The chancellor has cut short his visit to the International Monetary Fund in Washington amid growing speculation that the government is preparing to U-turn on its controversial mini-budget, it was reported on Friday.
It is understood that Kwasi Kwarteng is travelling home ahead of schedule for emergency talks with Liz Truss, the prime minister, and other Conservative MPs.
Speculation mounted on Thursday that the government was set to scrap all or parts of the mini-budget, which included £45bn of unfunded tax cuts but no spending review or economic forecasts. The pound rallied while gilt yields ticked lower on the speculation, although there was no official statement from Downing Street.
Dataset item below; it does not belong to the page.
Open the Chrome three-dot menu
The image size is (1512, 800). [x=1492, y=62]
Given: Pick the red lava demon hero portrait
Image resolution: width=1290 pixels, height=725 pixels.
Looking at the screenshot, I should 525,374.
Kwarteng’s early return to London coincides with the Bank of England ending its emergency £65bn bond-buying package of support, which it launched in the aftermath of the mini-budget. The statement caused the pound to plunge and gilt yields to rise, and the central bank was forced to step in to prevent at-risk pension funds from collapsing.
There has been no official comment from the Treasury about Kwarteng’s return, although according to the BBC, a source close to the chancellor said: “He was very, very keen to be in London talking to colleagues.” According to the Financial Times, a source said the chancellor’s departure was not based on “panic” but a need to sell his medium-term fiscal plan to both MPs and the public.
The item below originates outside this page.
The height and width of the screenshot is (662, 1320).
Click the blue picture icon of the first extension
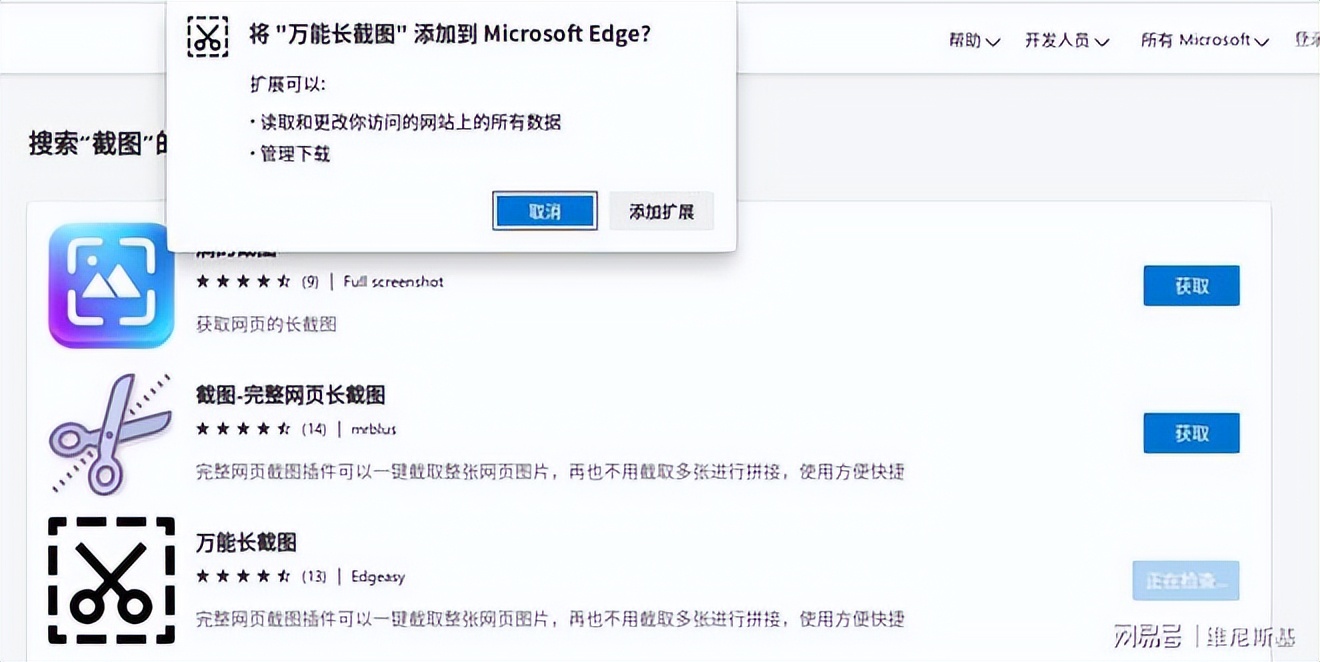[x=110, y=285]
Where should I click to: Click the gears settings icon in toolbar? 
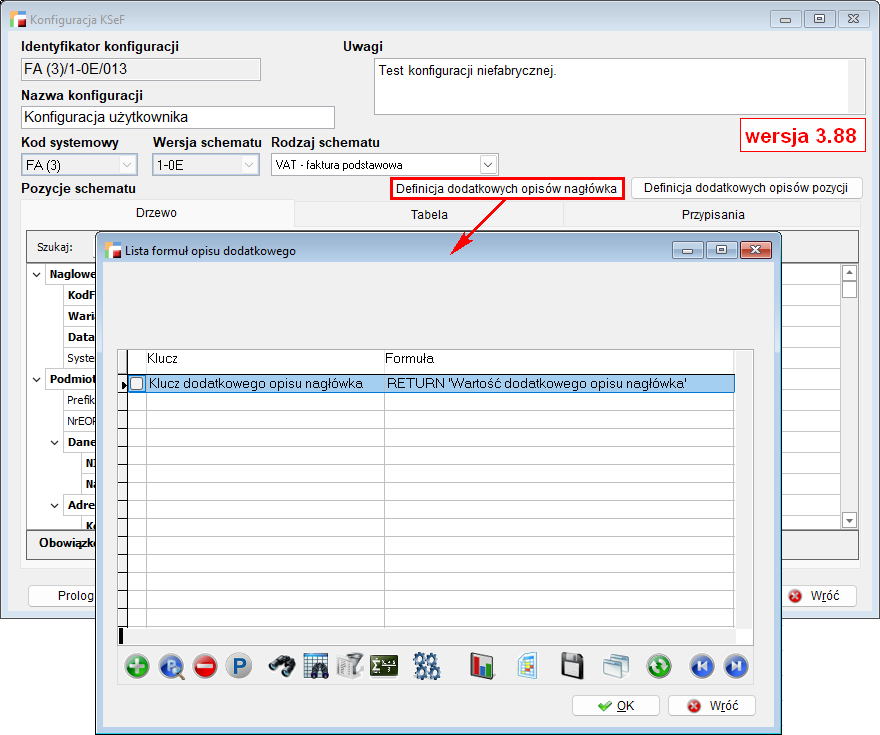[x=427, y=667]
Mel Stride, chair of the Treasury Select Committee, told Radio 4’s Today on Friday: “It could well be that a U-turn is about to happen and of course [Kwarteng] will want to be in the room if that is about to happen. My personal view is that it should happen.”
The government has already scrapped the politically-unpopular planned abolition of the 45p tax rate, and has brought forward its spending plans – and the publication of the Office for Budget Responsibility’s forecasts – to 31 October, from the originally scheduled 23 November.
There was speculation on Thursday that Downing Street was considering putting up corporation tax, although Treasury sources continued to insist there would be no changes.